A University of Colorado Boulder study has discovered a new protein believed to play a role in causing ALS, giving researchers a new direction for potential treatments.
The research suggests that the protein, known as PEG10, changes cell behavior in ways that lead to ALS when it’s present at high levels in nerve tissue.
The protein is ancient and virus-like, known for its role in aiding the development of the placenta and preventing cancer progression. However, when it’s overly abundant in the wrong places, it may also cause disease.
“The fact that PEG10 is likely contributing to this disease means we may have a new target for treating ALS,” said Alexandra Whiteley, senior author of the study and assistant professor in the Department of Biochemistry, in a news release. “For a terrible disease in which there are no effective therapeutics that lengthen lifespan more than a couple of months, that could be huge.”

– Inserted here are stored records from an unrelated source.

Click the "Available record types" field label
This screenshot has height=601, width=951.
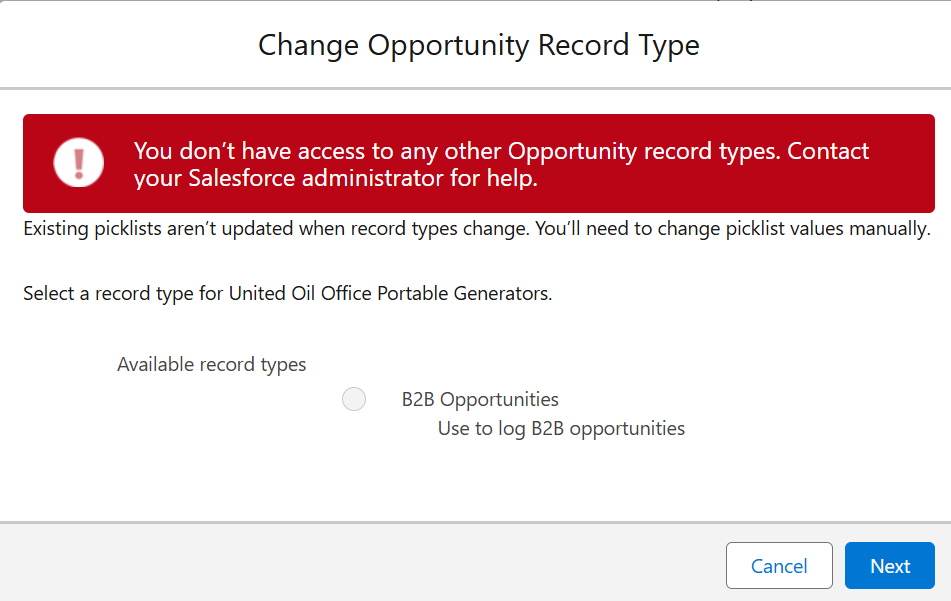[x=211, y=364]
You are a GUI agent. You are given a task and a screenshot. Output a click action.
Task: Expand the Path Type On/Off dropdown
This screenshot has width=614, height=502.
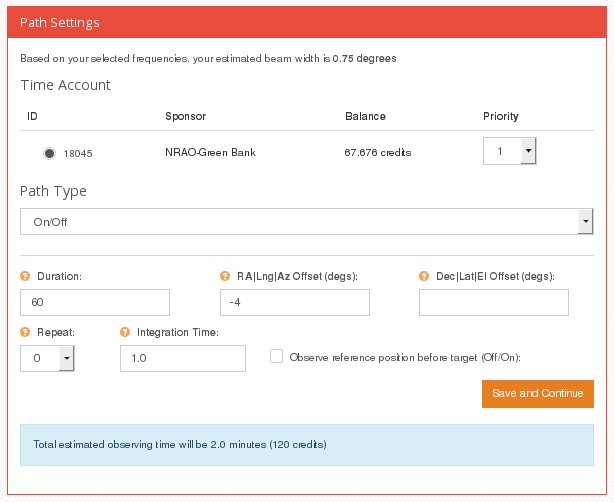click(x=307, y=222)
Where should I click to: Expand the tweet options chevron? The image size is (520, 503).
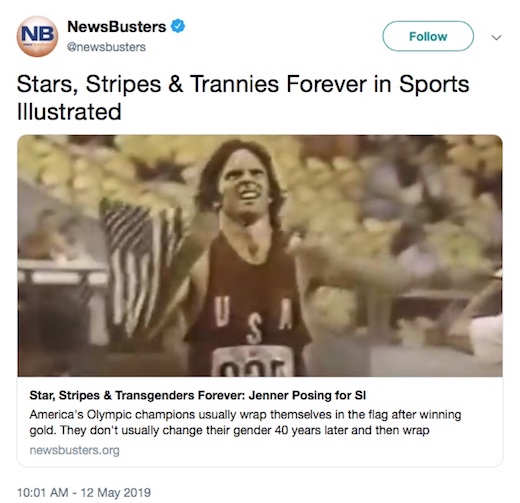(496, 37)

More than 5,000 people are diagnosed annually with ALS, also known as Amyotrophic Lateral Sclerosis and Lou Gehrig’s Disease. It is a neurological disease that attacks nerve cells in the brain and spinal cord that control movement.

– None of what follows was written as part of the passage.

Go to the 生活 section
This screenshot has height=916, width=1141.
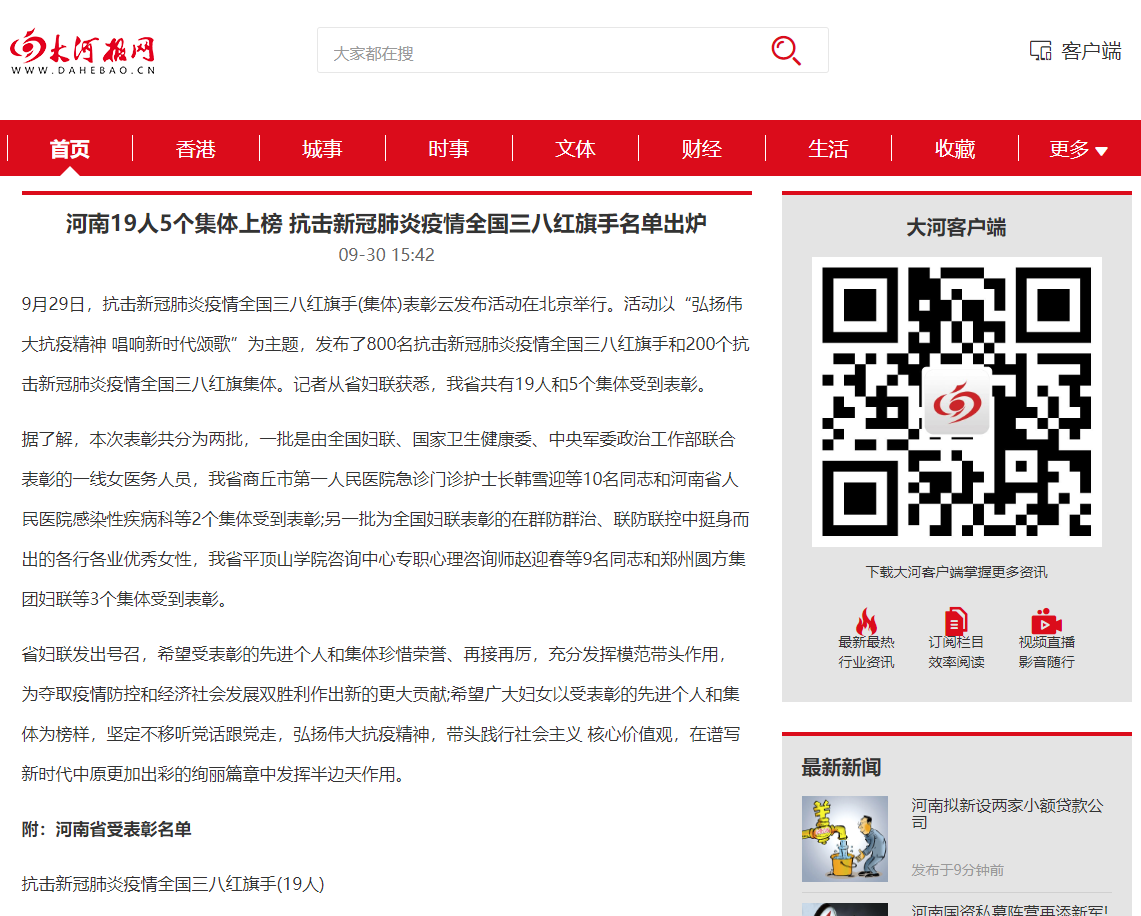828,149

Over time, the disease gradually inhibits people’s ability to speak, move, eat and breathe. Drugs exist to slow the progression of the disease, but there is no cure.
Whiteley’s research found that PEG10 is present in high levels in the spinal cord tissue of ALS patients, where it likely interferes with communication between the brain and nerve cells.

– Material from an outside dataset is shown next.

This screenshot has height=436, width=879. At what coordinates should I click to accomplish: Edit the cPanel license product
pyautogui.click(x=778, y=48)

With funding from the ALS Association and the National Institutes of Health, CU Boulder researchers in Whiteley’s lab are continuing their work to find a way to inhibit the protein and find possible new treatments.
The research is still in its “early days,” Whiteley said in a statement, “But the hope is this could potentially lead to an entirely new class of potential therapeutics to get at the root cause of this disease.”